BEGIN Extract provided
Background: Microarray-based comparative genomic hybridization (aCGH) is used for rapid comparison of genomes of different bacterial strains. The purpose is to evaluate the distribution of genes from sequenced bacterial strains (control) among unsequenced strains (test). We previously compared the use of single strain versus multiple strain control with arrays covering multiple genomes. The conclusion was that a multiple strain control promoted a better separation of signals between present and absent genes.
Findings: We now extend our previous study by applying the Expectation-Maximization (EM) algorithm to fit a mixture model to the signal distribution in order to classify each gene as present or absent and by comparing different methods for analyzing aCGH data, using combinations of different control strain choices, two different statistical mixture models, with or without normalization, with or without logarithm transformation and with test-over-control or inverse signal ratio calculation. We also assessed the impact of replication on classification accuracy. Higher values of accuracy have been achieved using the ratio of control-over-test intensities, without logarithmic transformation and with a strain mix control. Normalization and the type of mixture model fitted by the EM algorithm did not have a significant impact on classification accuracy. Similarly, using the average of replicate arrays to perform the classification does not significantly improve the results.
Conclusions: Our work provides a guiding benchmark comparison of alternative methods to analyze aCGH results that can impact on the analysis of currently ongoing comparative genomic projects or in the re-analysis of published studies.
END Extract provided
[Exercise instructions]:
[1] Answer these questions about the aCGH abstract:
(a) According to the earlier comparison, what did a multiple strain control promote?
(b) Which algorithm was applied to fit a mixture model to the signal distribution?
(c) Which two factors did not have a significant impact on classification accuracy?
[2] Reproduce the aCGH abstract word for word, everything from "Background: Microarray-based comparative" down to "and absent genes.".
The listing has no role in this work.
BEGIN Source material
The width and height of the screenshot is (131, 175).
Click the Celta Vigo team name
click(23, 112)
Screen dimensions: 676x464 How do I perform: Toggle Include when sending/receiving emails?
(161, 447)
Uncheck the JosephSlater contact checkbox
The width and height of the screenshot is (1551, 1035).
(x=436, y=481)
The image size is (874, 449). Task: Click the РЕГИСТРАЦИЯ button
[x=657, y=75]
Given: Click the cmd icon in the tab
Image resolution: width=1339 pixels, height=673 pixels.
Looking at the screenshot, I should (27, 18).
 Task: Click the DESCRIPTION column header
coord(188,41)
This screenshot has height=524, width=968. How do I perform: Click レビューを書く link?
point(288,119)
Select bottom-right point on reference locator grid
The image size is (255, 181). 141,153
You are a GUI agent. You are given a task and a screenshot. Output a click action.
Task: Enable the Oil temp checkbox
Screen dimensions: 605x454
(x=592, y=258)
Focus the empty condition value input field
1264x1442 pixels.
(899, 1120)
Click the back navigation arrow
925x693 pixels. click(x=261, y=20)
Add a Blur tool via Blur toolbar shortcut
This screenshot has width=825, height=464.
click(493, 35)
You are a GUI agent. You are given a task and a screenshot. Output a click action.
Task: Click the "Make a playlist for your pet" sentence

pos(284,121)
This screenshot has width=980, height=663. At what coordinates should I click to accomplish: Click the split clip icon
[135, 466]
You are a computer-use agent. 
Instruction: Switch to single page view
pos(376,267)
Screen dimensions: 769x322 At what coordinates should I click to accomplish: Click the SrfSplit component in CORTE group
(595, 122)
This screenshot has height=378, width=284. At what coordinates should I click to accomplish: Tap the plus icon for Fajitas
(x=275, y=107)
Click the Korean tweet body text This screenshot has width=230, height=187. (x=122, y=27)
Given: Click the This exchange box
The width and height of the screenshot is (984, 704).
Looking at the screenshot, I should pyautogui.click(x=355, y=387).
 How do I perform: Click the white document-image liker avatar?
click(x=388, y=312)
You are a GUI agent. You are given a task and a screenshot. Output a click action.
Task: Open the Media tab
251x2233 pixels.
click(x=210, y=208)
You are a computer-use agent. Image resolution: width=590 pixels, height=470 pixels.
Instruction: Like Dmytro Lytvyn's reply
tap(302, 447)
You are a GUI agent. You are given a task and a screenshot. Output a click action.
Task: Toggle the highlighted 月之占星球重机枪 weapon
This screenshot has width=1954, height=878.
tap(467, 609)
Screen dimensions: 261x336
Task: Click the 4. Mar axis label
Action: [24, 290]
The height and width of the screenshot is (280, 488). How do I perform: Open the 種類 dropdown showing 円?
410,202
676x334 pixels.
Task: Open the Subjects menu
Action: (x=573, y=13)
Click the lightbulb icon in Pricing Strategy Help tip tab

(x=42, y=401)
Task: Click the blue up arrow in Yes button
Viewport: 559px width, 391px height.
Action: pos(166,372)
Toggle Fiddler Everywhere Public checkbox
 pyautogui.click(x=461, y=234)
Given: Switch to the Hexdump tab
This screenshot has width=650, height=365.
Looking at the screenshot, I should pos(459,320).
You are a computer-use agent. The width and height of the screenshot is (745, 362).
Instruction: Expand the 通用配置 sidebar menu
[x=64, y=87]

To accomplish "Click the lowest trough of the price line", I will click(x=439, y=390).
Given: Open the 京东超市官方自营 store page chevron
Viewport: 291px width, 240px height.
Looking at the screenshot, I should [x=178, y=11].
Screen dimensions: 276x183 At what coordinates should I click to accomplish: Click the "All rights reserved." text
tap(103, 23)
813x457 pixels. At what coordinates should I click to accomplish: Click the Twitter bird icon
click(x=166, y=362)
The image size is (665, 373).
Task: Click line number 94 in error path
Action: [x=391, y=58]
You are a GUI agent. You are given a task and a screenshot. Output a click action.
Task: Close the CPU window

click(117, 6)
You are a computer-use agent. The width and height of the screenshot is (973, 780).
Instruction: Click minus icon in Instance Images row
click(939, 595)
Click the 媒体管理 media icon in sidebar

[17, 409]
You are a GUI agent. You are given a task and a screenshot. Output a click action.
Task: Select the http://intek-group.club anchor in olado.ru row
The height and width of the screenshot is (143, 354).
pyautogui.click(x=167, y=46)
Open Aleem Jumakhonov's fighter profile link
END Source material
[Solutions to each task]:
[1]
(a) A better separation of signals between present and absent genes.
(b) The Expectation-Maximization (EM) algorithm.
(c) Normalization and the type of mixture model fitted by the EM algorithm.

[2]
Background: Microarray-based comparative genomic hybridization (aCGH) is used for rapid comparison of genomes of different bacterial strains. The purpose is to evaluate the distribution of genes from sequenced bacterial strains (control) among unsequenced strains (test). We previously compared the use of single strain versus multiple strain control with arrays covering multiple genomes. The conclusion was that a multiple strain control promoted a better separation of signals between present and absent genes.